In this retrospective cohort study exploring the effects of MLR and DM on the survival of patients with EC, we found that the MLR was significantly different between the two groups of patients in terms of EC survival. The statistical analysis showed that an MLR of >0.2386 was associated with cancer-related death, worse OS, and worse PFS. DM was also associated with cancer-related deaths. In contrast, other risk factors such as age, BMI, stage, tumor grade, LVSI, and lymph node invasion were not associated with cancer-related death in this study. The MLR represents a delicate balance between the two blood cells (monocytes and lymphocytes) and is a novel indicator of inflammation [16]. Numerous studies have suggested that MLR is an independent and crucial prognostic factor for various diseases [17]. It provides valuable information regarding patients’ abnormal immune status against diseases [18].
In general, lymphocyte count is a useful indicator of host immunity [19]. It is crucial to the immune surveillance and defense system against cancer cells. The tumor microenvironment not only consists of cancerous cells but also all other types of inflammatory cells. CD8+ T cells eliminate tumor cells through the action of granzymes and perforins [20]. CD4+ T cells induce and regulate T cell-mediated cytotoxicity [21]. On the contrary, they also release various cytokines, such as INF-γ, after being activated by tumor antigens, preventing macrophages from migrating away from the tumor antigens, as well as TNF-ɑ, IL-4, and IL-5. Therefore, a high lymphocyte count is favorable for patients with cancer [22].
However, monocytes are released by the bone marrow and circulate in the blood [23]. Following recruitment to tumor tissues, they transform into macrophages, specifically M1 and more importantly, M2 macrophages, which are also known as tumor-associated macrophages [23]. M1 macrophages are known to exhibit antitumor activity. However, tumor-associated macrophages produce vast amounts of anti-inflammatory cytokines, angiogenic factors, and metalloproteases, which aid the growth of tumor cells [24]. Therefore, a high monocyte count is unfavorable for patients and imparts a negative effect on patient prognosis [22].
The results of our study were consistent with those of previous studies. Cong et al. found that a high MLR (>0.22) negatively affected the survival of endometrial cancer patients [25]. Song et al. showed similar results, in which the cutoff point of MLR was 0.19 and an MLR higher than that was associated with cancer recurrence and mortality [26]. Another study by Holub et al. reported an MLR cutoff of 0.18, with higher values leading to a poorer prognosis and a decrease in OS [27]. Leng et al. conducted a meta-analysis that included more than 5000 endometrial cancer patients and found that NLR or PLR was associated with OS and disease-free survival (DFS) and that NLR was associated with PFS only in univariate analysis but also that MLR was not associated with OS or DFS [28]. However, there were only two references included in the above study regarding MLR, and it found no correlation between MLR and OS or DFS. We thought the number of studies included in the meta-analysis was too small to drive a conclusion.
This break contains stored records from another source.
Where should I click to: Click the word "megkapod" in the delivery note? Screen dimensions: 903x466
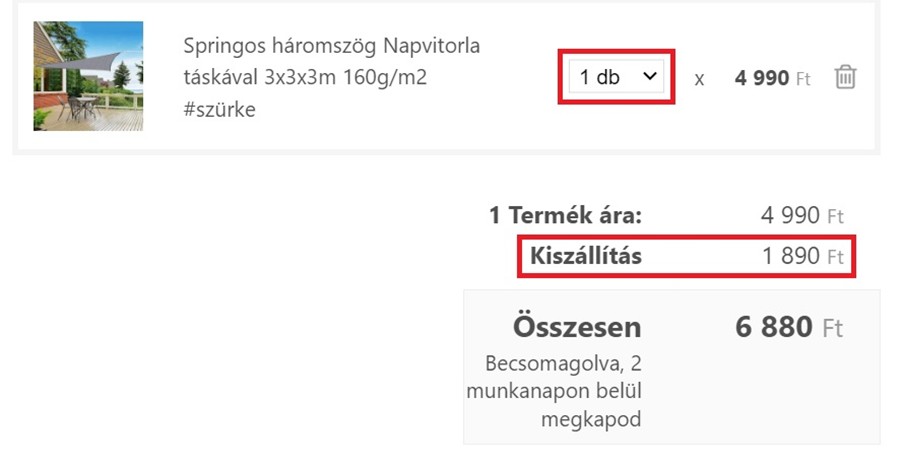pos(591,419)
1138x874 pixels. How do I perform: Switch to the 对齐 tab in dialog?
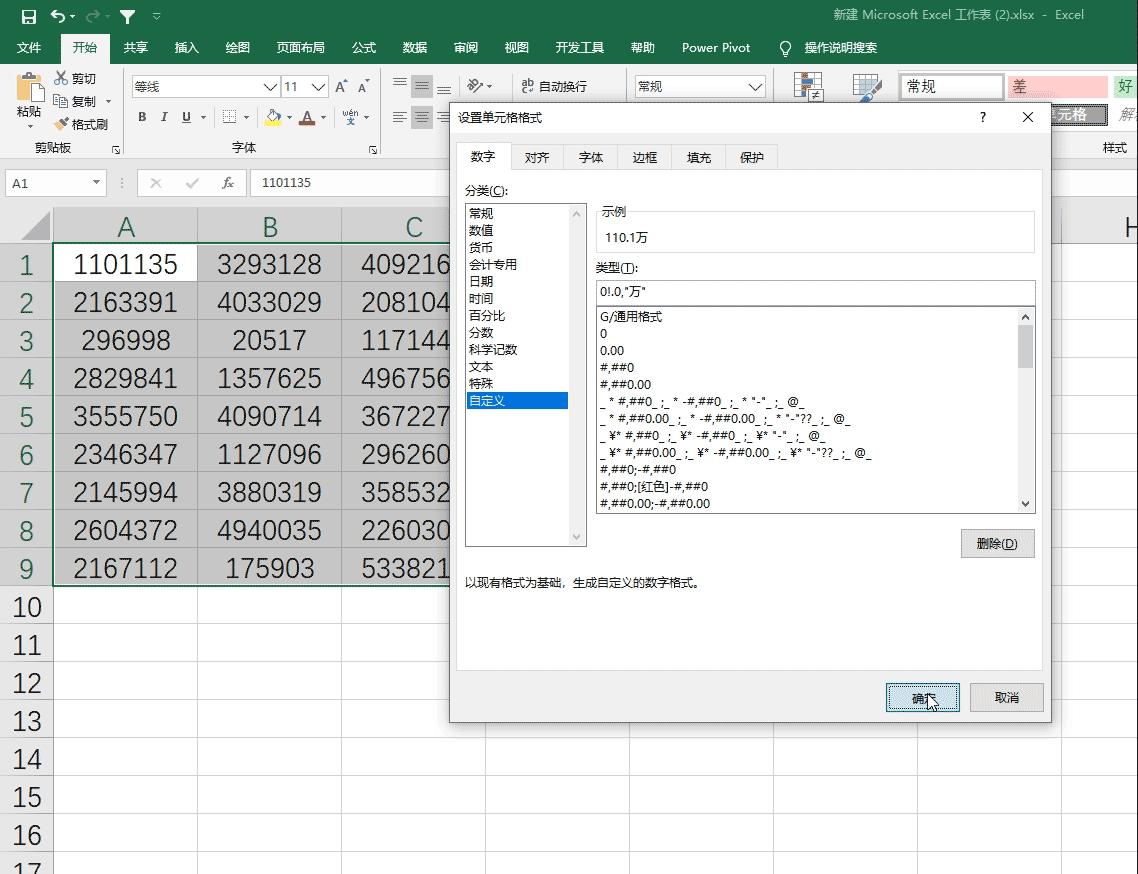(537, 157)
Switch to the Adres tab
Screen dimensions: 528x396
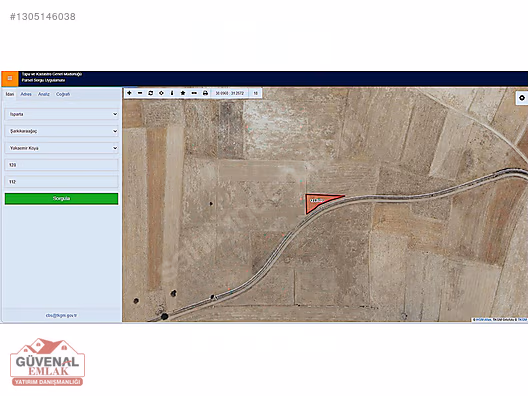[26, 94]
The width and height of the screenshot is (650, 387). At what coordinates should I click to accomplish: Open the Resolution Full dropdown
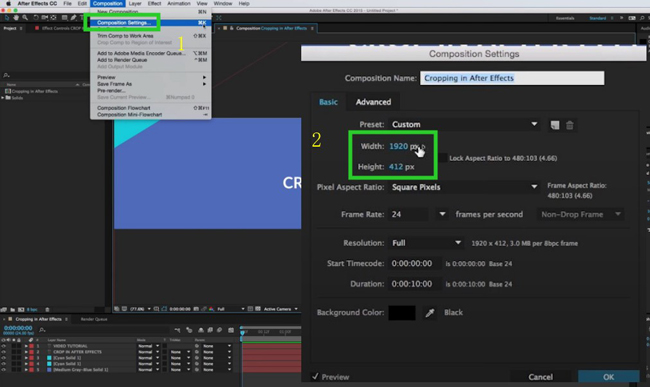point(426,243)
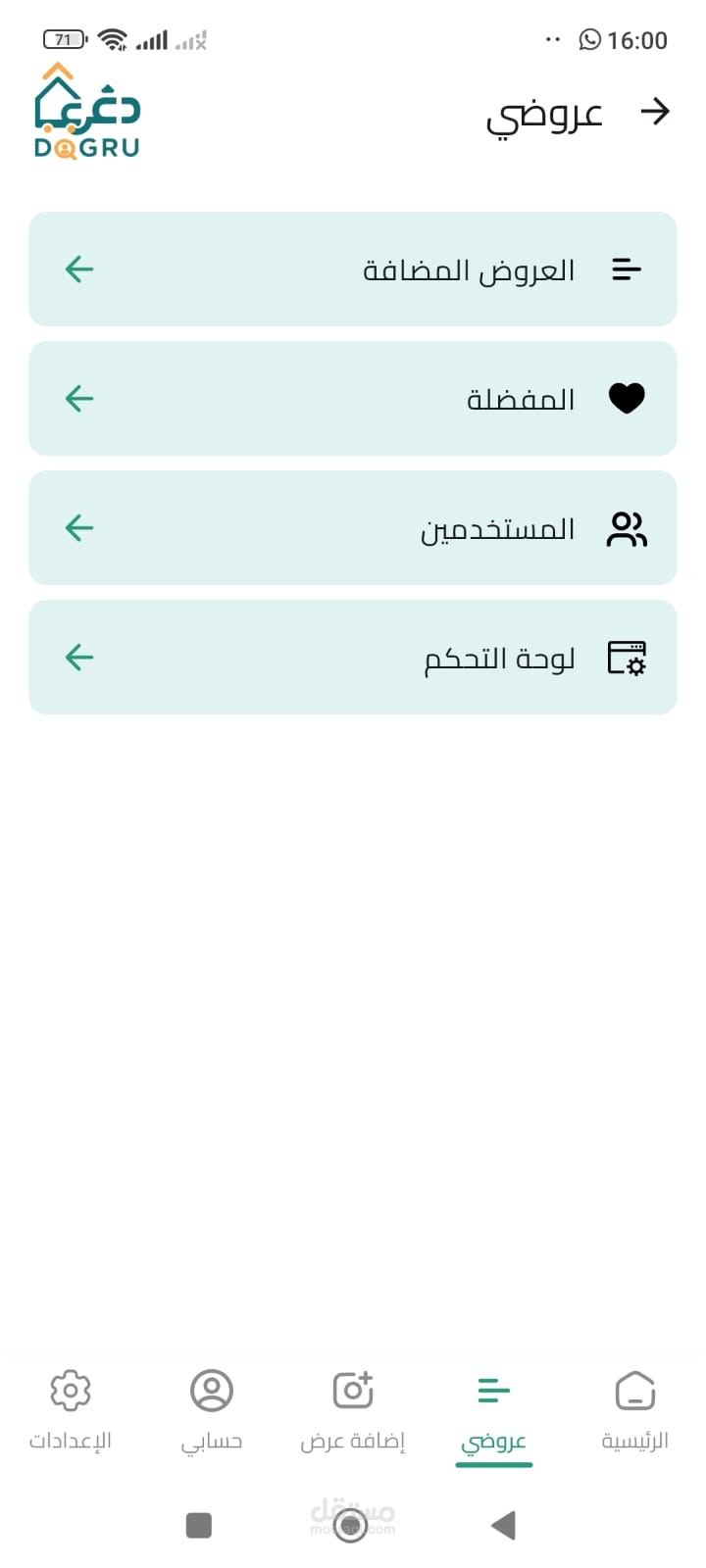Image resolution: width=706 pixels, height=1568 pixels.
Task: Open the لوحة التحكم text label
Action: click(x=499, y=659)
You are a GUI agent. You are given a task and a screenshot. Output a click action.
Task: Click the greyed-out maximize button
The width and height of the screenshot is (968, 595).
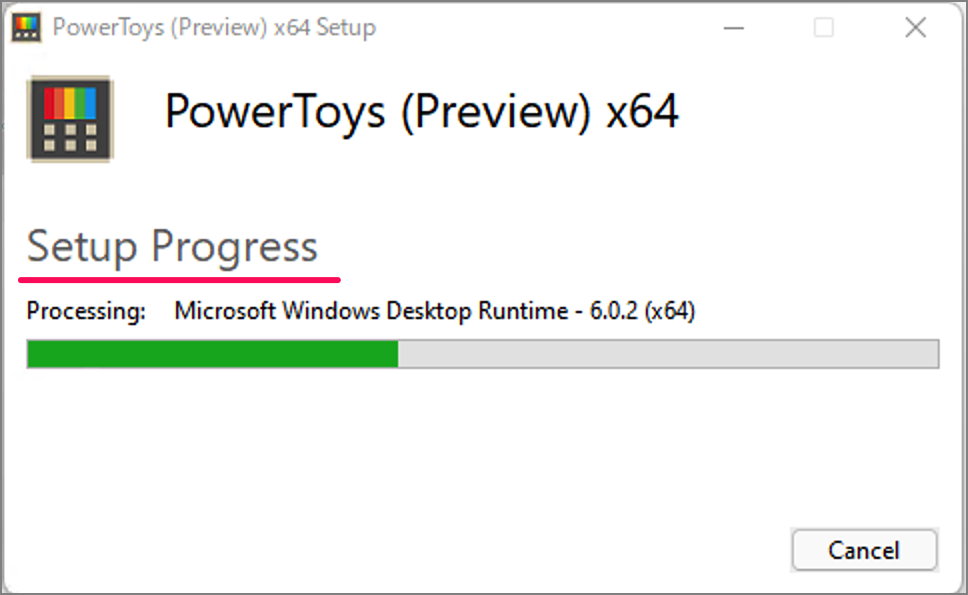pos(823,28)
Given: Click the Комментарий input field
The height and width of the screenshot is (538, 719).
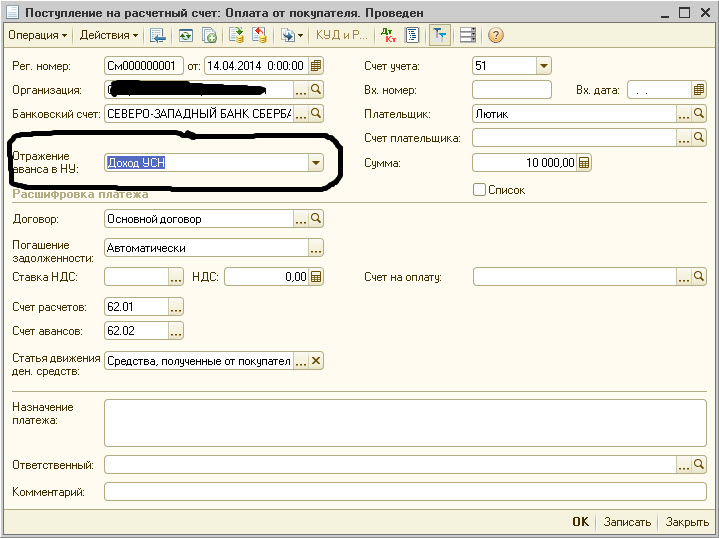Looking at the screenshot, I should [398, 491].
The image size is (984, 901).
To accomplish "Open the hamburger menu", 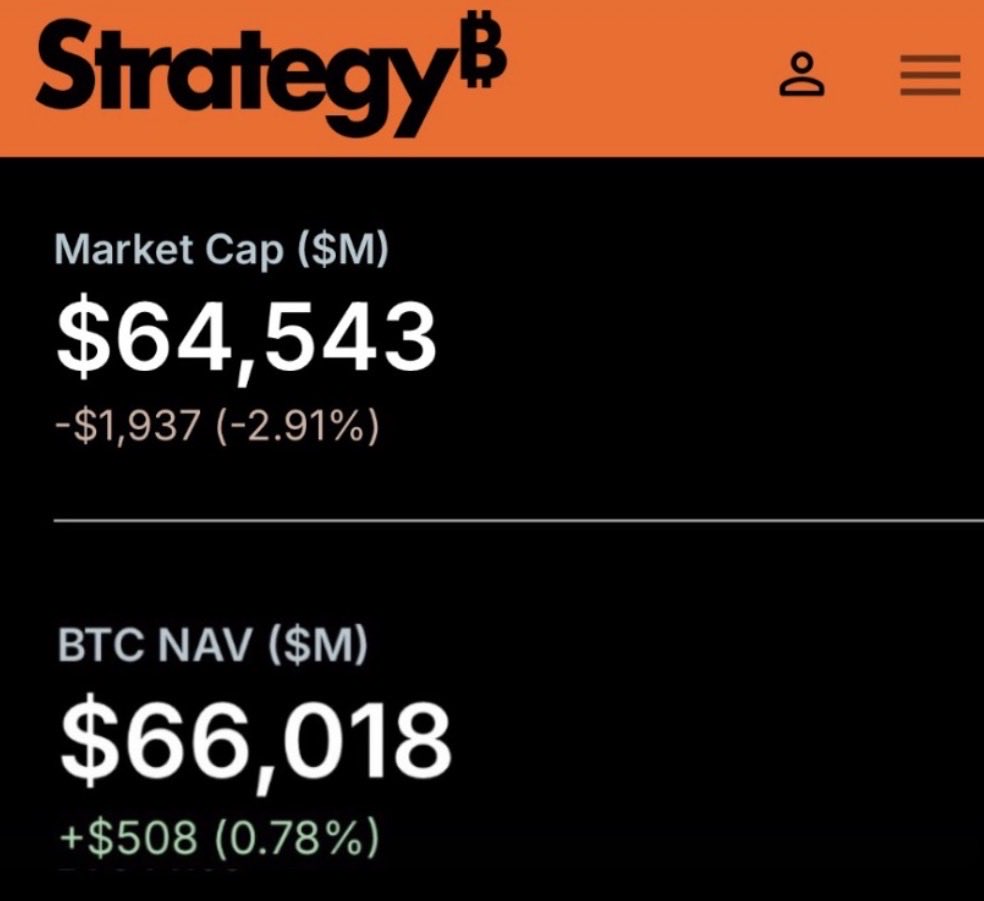I will pyautogui.click(x=930, y=75).
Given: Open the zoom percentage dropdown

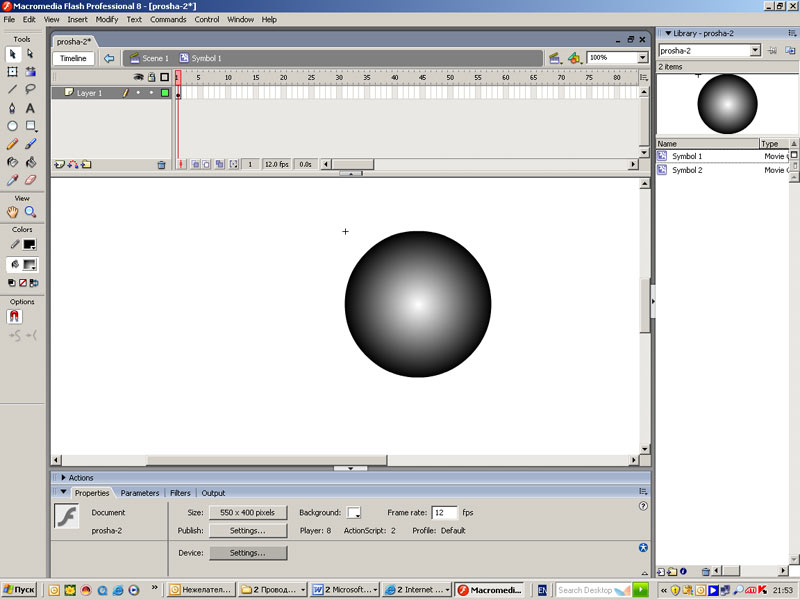Looking at the screenshot, I should (643, 58).
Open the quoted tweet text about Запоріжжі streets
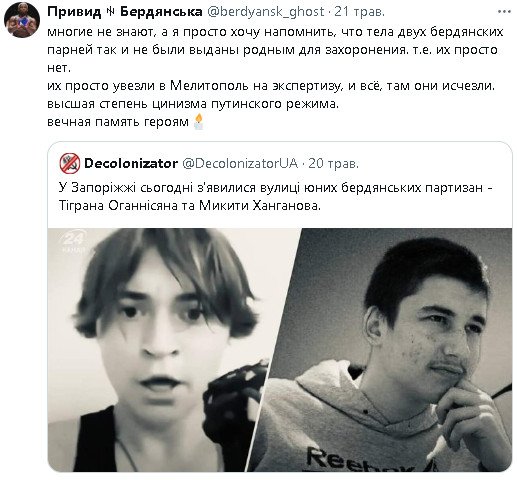Image resolution: width=517 pixels, height=480 pixels. click(276, 197)
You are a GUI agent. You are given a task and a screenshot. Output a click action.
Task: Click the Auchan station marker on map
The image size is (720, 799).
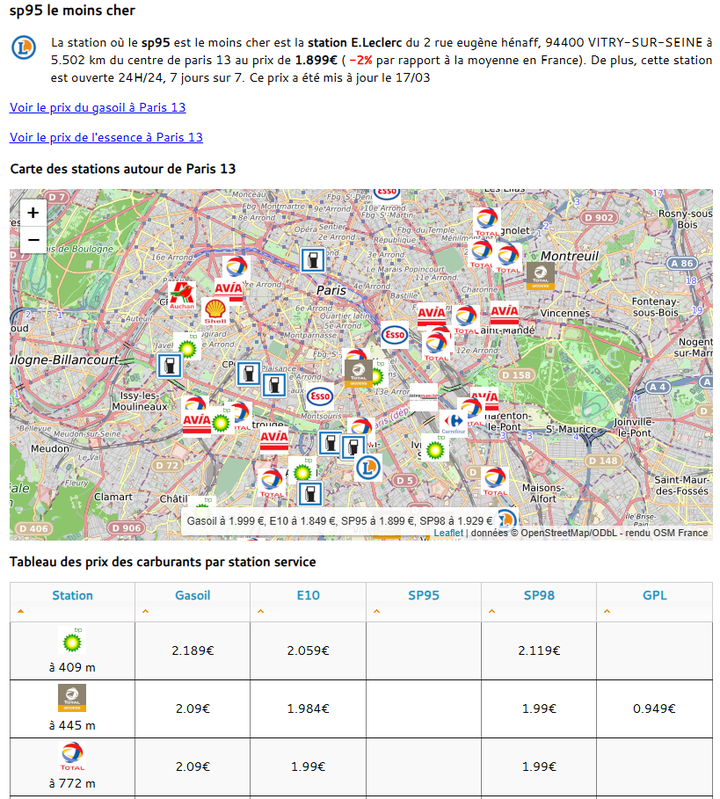(x=181, y=295)
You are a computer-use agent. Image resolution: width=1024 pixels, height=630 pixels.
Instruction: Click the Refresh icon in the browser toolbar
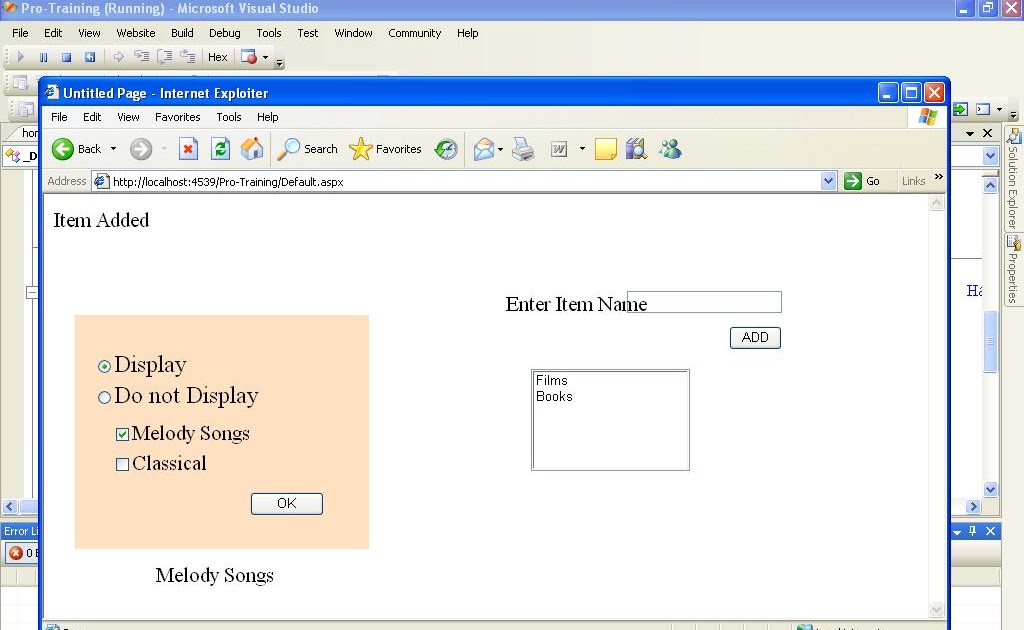point(220,148)
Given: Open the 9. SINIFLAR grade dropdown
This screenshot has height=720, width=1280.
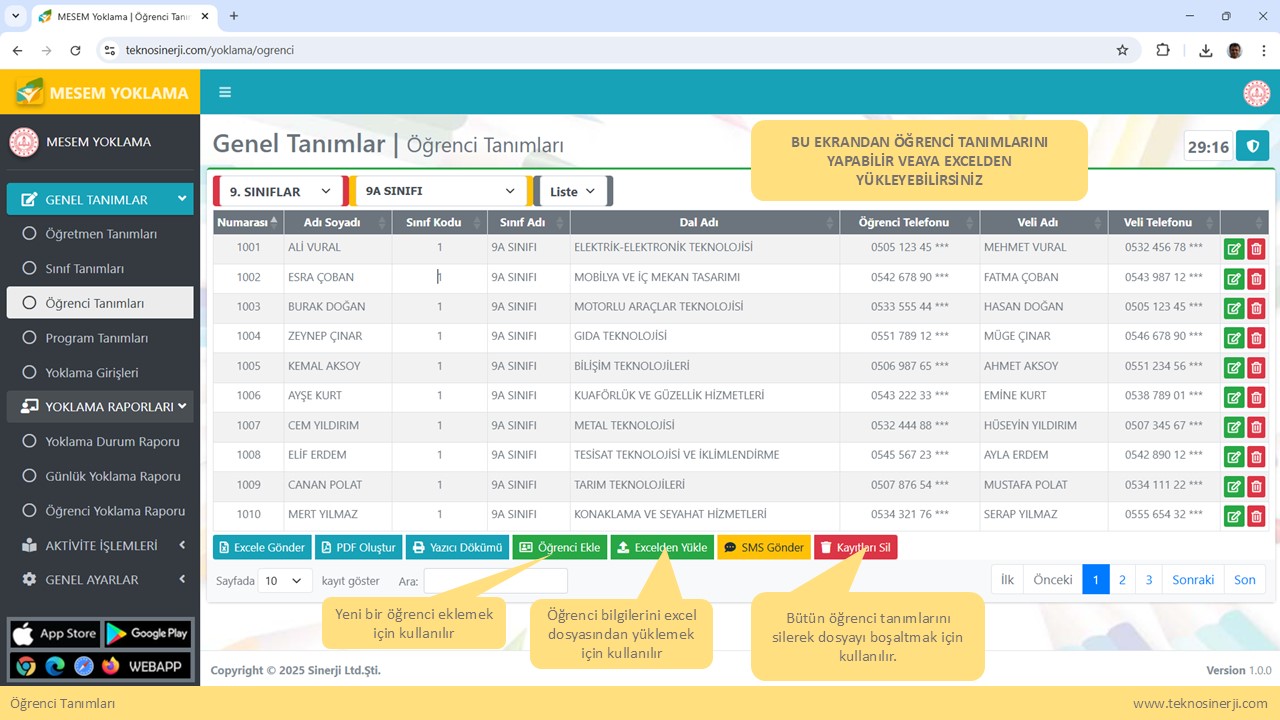Looking at the screenshot, I should point(279,191).
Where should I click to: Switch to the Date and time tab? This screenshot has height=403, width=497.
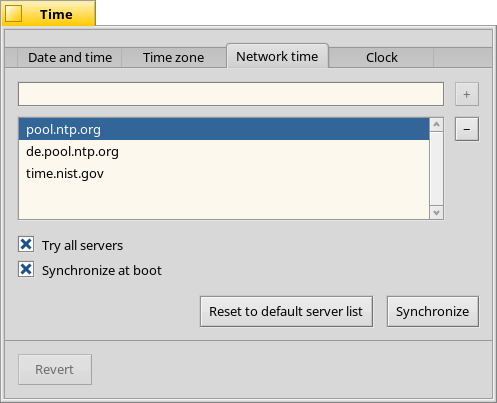70,58
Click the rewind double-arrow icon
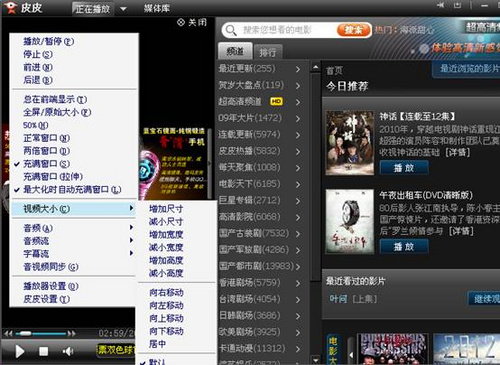The height and width of the screenshot is (365, 500). coord(8,333)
Therefore, the current study could add to the current knowledge about the association between MLR and OS or DFS. There are still uncertainties regarding the cutoff point for MLR and its impact on the survival of EC, as each study had unique qualities in its study group. Nonetheless, there is no doubt that most recent studies unanimously point to the fact that a high MLR is an independent poor prognostic factor for EC.
A previous study by Luo et al. reported different results regarding diabetes and survival of patients with EC. In the study, although initial results showed that self-reported diabetes was negatively correlated to OS in EC, the significant relationship between diabetes and EC survival was no longer present after adjusting for BMI, treatment, medication, and duration of disease [29]. This indicates that the relationship between diabetes and EC involves various confounding factors that were not analyzed in our study, leading to the results being different from ours. Metformin was reported to increase survival in women with EC [30]. In our study, all DM patients had type 2 DM and received pharmacotherapy. However, the oral hypoglycemic agents varied among the patients.
EC stage and grade are known to be related to prognosis and survival [14]. In fact, another study using the SEER database confirmed that the EC stage and grade were correlated with survival [31]. However, the correlation between EC stage, grade, and survival in our study was only a trend but did not reach a statistical significance. We speculate that this might be due to our study’s small number of deaths, particularly when cancer itself may not be the cause.
This retrospective cohort study collected information from a hospital database. The patients included in our study had detailed medical records and provided their complete profiles, characteristics, and laboratory data. Therefore, recall bias was not observed. This also provided us with the opportunity to explore multiple prognostic factors simultaneously. However, there are several limitations in this study that need to be addressed, specifically its relatively small sample size. It is also a retrospective cohort study, hence confounding bias may affect the final result. Nevertheless, the results of this study have shed light on the importance of MLR in evaluating patient prognosis and mortality in EC. Large-scale studies should be conducted to further evaluate the accuracy and importance of MLR as well as its role in predicting the prognosis of patients with EC.

5. Conclusions

We demonstrated that an MLR of more than 0.2386 was suggested to be associated with cancer death, worse OS, and worse PFS compared to MLR under 0.2386. DM was also found to be associated with cancer-related deaths. Further large-scale trials are needed to corroborate the findings in this study.

Author Contributions

Conceptualization, D.-C.D. and R.-S.B.; methodology, R.-S.B.; investigation, R.-S.B.; resources, D.-C.D.; data curation, R.-S.B.; writing—original draft preparation, R.-S.B., W.L.T. and D.-C.D.; writing—review and editing, D.-C.D.; funding acquisition, R.-S.B. and D.-C.D. All authors have read and agreed to the published version of the manuscript.

Funding

This research was funded by the Buddhist Tzu Chi Medical Foundation (grant number: TCMF-P 111-01).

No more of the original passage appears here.